## AIM A
Write out only the records starting with the line that contains "Image resolution: width=600" and going on through the line that contains "Click the app logo", substituting "Preferences" for "Settings" and leaving everything else unchanged.

>> start SUPPLIED TEXT

A decent heat wave in early December eased that pressure and brought welcome stress to the vines, refocusing their attention from too-enthusiastic canopy growth to the fruit. Veraison (colour change) started early in mid-December. And then it cooled right down and rained again. And again. And again. The vineyard looked magnificent, the slashing and spraying didn’t stop. 

In January it got hot again, with a spell of unusually warm nights, which is great for controlling downy mildew and ripening, but has knocked some of the acids around a bit. We can fix that up in the winery with natural tartaric acid.

We picked Pinot and Chardonnay for the sparkling base on 17th January – the earliest start to vintage in my recollection. Winemaking friends were caught out still on holiday, and the harvesters that normally come to Mudgee after completing in the Hunter were still busy there. The Pinot Noir Rose came in a couple of days later, and by the end of January, after some ridiculously big days, all the whites were off. I'm happy with the Chardonnay and the Rosé in particular. Yields were excellent, with the vines in superb health thanks to the continued dedication and work of our vineyard team.

>> end SUPPLIED TEXT
>> start DATASET EXCERPTS

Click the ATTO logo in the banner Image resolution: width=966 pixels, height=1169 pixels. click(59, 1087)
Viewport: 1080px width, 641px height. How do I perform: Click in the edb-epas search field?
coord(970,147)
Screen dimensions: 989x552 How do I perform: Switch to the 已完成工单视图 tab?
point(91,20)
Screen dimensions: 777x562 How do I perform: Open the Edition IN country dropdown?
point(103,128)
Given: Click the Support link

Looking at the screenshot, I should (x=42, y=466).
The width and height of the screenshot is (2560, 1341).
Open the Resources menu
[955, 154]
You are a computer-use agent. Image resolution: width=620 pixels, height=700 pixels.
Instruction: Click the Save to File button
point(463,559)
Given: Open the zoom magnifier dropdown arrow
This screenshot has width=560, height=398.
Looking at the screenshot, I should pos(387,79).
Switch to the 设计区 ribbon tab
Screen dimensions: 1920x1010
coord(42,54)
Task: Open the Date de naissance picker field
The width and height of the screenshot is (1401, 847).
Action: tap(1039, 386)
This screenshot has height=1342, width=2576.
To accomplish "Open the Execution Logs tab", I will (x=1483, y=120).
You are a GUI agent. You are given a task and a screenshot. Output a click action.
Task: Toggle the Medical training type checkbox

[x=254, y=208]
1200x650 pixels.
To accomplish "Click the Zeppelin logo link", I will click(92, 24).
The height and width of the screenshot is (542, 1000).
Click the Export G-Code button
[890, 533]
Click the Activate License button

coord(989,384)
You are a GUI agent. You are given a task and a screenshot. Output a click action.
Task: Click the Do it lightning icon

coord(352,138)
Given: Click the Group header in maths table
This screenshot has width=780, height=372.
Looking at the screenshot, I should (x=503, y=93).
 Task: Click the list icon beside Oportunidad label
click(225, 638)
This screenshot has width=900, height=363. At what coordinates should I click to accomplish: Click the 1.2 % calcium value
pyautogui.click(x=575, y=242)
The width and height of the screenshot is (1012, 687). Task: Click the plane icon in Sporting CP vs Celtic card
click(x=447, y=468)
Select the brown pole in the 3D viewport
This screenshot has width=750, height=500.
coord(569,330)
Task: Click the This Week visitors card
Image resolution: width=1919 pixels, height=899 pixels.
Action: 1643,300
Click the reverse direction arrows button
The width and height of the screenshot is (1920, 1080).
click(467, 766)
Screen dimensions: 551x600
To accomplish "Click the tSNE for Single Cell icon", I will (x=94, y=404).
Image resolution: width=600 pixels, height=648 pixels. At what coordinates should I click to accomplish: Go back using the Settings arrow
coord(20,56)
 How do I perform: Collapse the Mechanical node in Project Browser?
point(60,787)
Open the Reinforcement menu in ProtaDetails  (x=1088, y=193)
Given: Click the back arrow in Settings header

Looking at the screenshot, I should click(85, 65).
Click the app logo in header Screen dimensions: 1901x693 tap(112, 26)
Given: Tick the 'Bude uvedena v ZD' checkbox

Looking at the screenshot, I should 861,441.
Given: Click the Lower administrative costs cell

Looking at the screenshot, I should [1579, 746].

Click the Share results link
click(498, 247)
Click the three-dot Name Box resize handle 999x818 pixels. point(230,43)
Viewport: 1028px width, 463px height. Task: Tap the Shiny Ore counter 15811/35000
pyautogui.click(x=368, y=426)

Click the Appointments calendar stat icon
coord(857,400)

>> end DATASET EXCERPTS

## AIM B
According to the vintage report, on what date were Pinot and Chardonnay picked for the sparkling base?

## TASK ANSWER A
Image resolution: width=600 pixels, height=648 pixels. At what coordinates should I click to accomplish: Go back using the Preferences arrow
coord(20,56)
 How do I perform: Collapse the Mechanical node in Project Browser?
point(60,787)
Open the Reinforcement menu in ProtaDetails  (x=1088, y=193)
Given: Click the back arrow in Preferences header

Looking at the screenshot, I should click(85, 65).
Click the app logo in header Screen dimensions: 1901x693 tap(112, 26)

## TASK ANSWER B
17th January